DO THIS | Output the records from the line containing "You are a GUI" through the end of the records, inclusive, as a Markdown table with columns Index and Content, one row per line, skipping blank lines. Omit the pictures from the table.

___

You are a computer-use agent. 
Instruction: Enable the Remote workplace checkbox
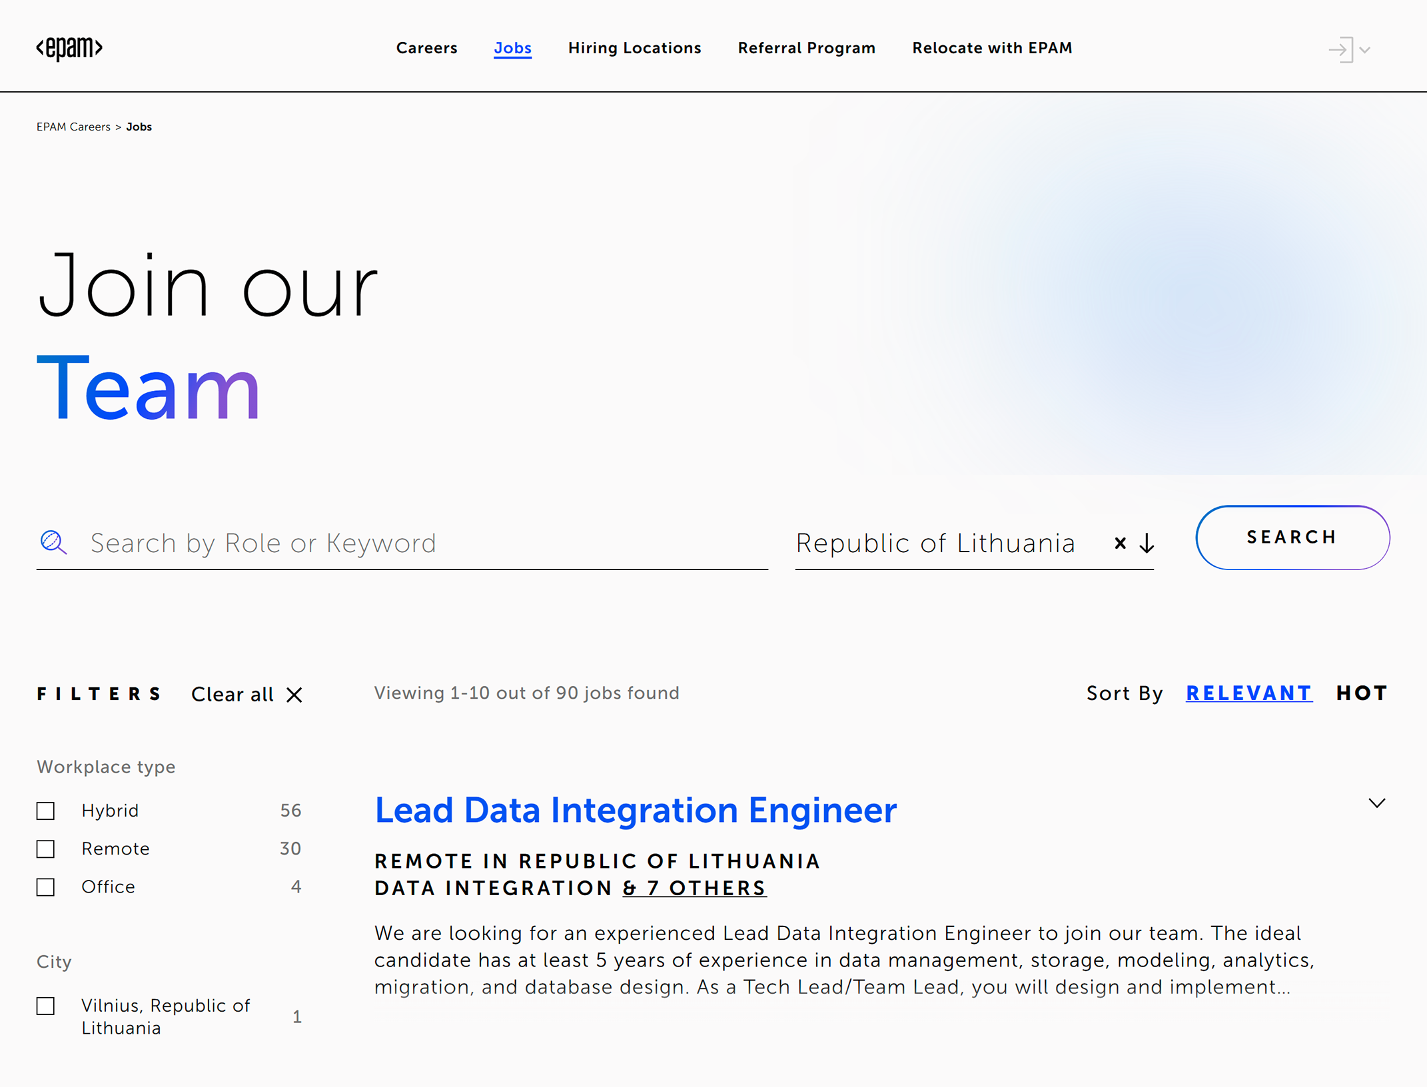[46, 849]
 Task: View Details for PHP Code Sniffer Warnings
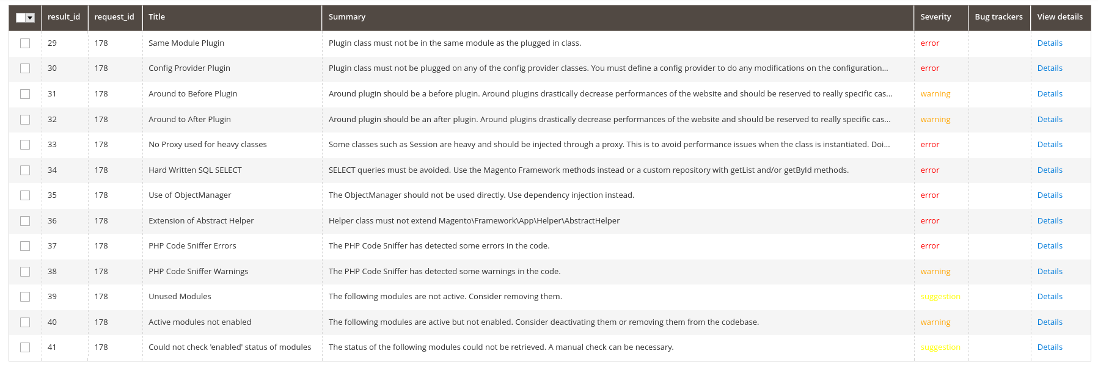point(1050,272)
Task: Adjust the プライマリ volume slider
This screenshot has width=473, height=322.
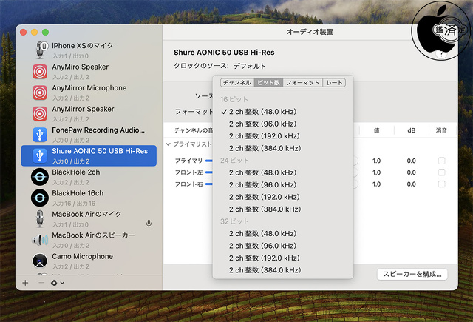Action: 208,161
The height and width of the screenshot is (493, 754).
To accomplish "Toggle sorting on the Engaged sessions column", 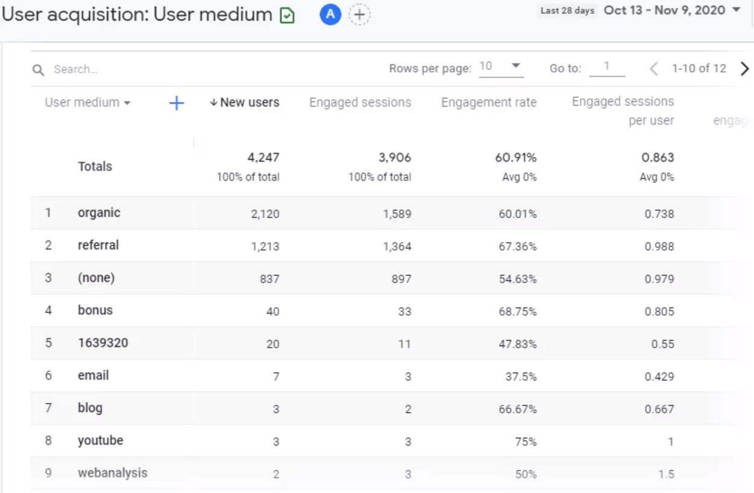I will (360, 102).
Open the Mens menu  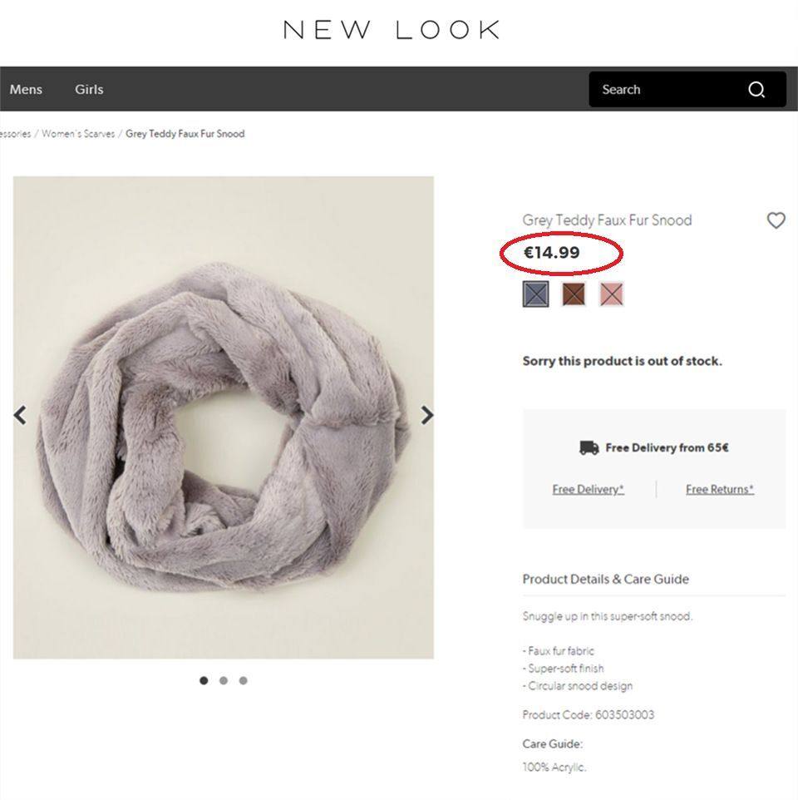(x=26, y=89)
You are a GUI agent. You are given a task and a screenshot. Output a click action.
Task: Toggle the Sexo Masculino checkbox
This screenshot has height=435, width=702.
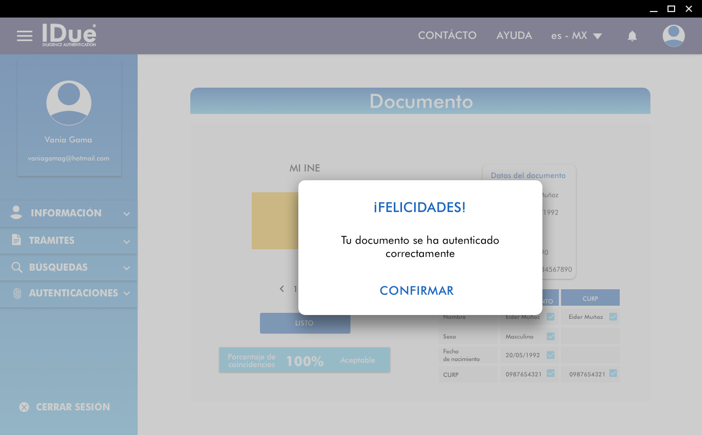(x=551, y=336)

___

EXERCISE RESPONSE |
| Index | Content |
|---|---|
| 1 | You are a GUI agent. You are given a task and a screenshot. Output a click action. |
| 2 | Task: Toggle the Sexo Masculino checkbox |
| 3 | This screenshot has height=435, width=702. |
| 4 | (x=551, y=336) |